On Wed, Nov 09, 2005 at 10:56:11AM -0700, William Ferrell wrote:
> Yay! Let me know when it's populated; I added support for archives
> this morning. The disc I burned with it last night worked correctly on
> a standalone CD+G player, so the tool is confirmed working.
No, it's not. :-)
When it's played successfully on 4 or 5 different brands of players,
*then* it's confirmed.
Do you know why Sonic Solutions' professional DVD authoring software
costs $30k+?
It's that room. You know, the one with the 400 different consumer DVD
players that they test new versions against before they release them?
*sigh* Repetition is fun.
Again: this is *not* an authoring app. This is an *imaging* app; it takes existing, already-working CDG data and matching audio, and prepares a redbook audio compliant image with R-W subchannel data compliant with the CD+G extensions to redbook. The image can be passed to cdrdao to produce a disc suitable for playback on standalone equipment.

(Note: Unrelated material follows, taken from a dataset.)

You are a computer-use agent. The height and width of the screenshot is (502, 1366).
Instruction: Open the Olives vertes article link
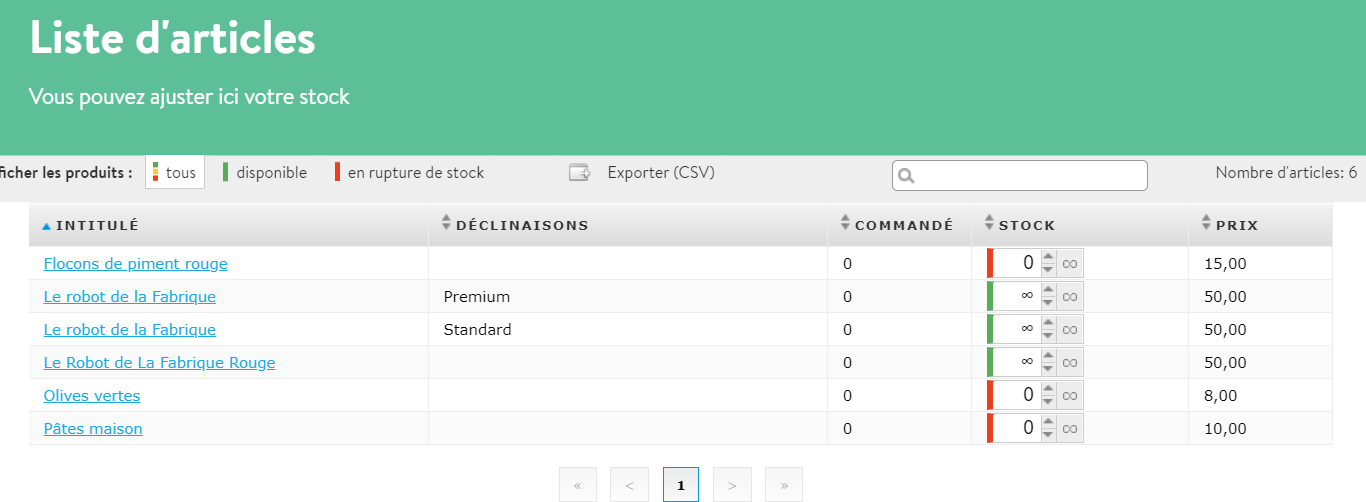[92, 396]
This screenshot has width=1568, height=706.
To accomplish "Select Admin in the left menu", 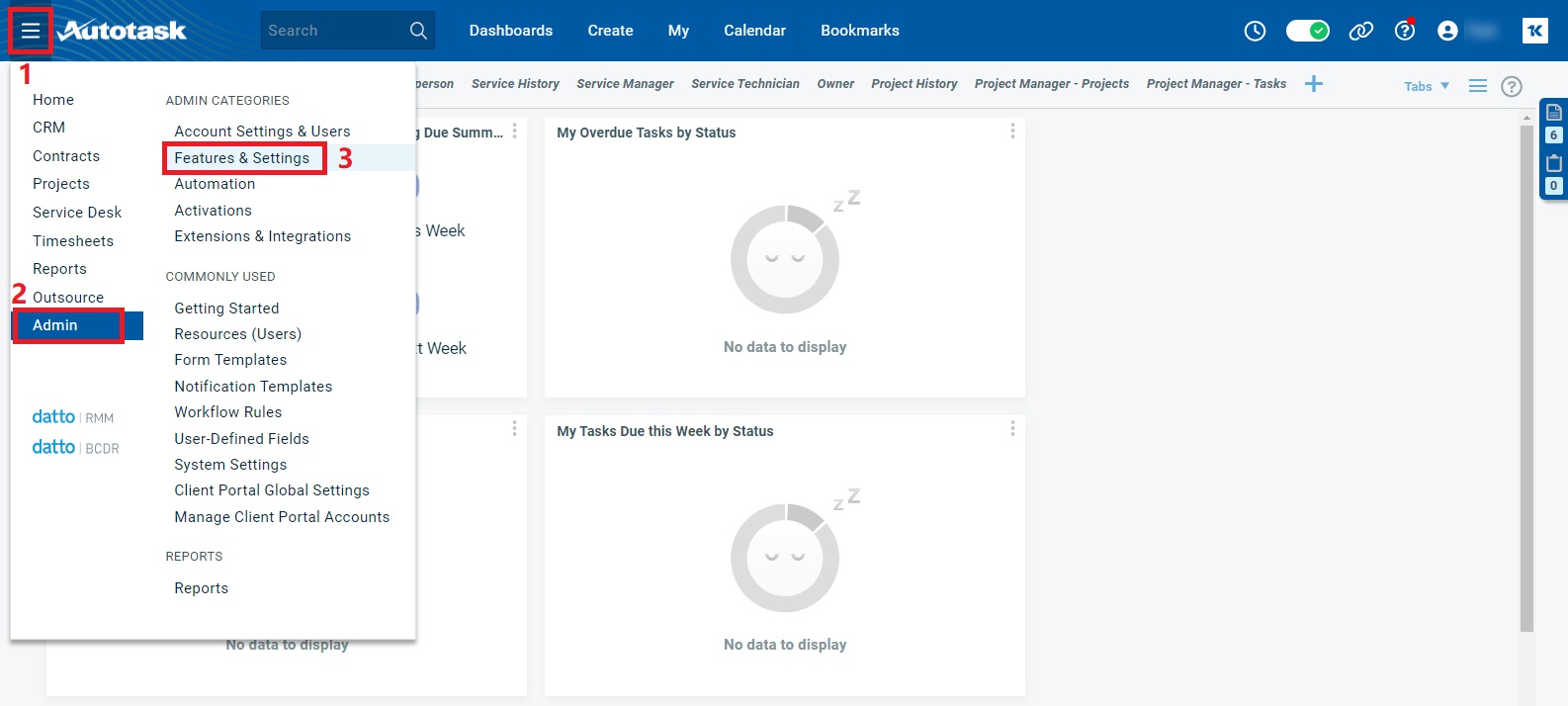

While it has "only" been tested on a single brand of standalone CD+G player, it can be further demonstrated to be working properly by passing its output to cdgtools' cdgrip.py or any available Windows CD+G ripper/encoder -- such tools correctly extract the data as if it had been ripped from a real disc. Taking the testing further, a disc burned with an image made by this tool can be ripped by any CD+G ripping app (on Windows or Unix) to produce working, glitch-free results.
Given the age (old) and temperament (picky; glitches even on most real, pressed (non-burned) discs) of the player available to me for testing, and its behavior towards the disc I burned last night, I'm confident in the compliance of the images this tool produces.
This is now essentially a replacement for the "MP3+G Toolz" suite by ActiveASP Software (their software is written for .NET, naturally Windows-only).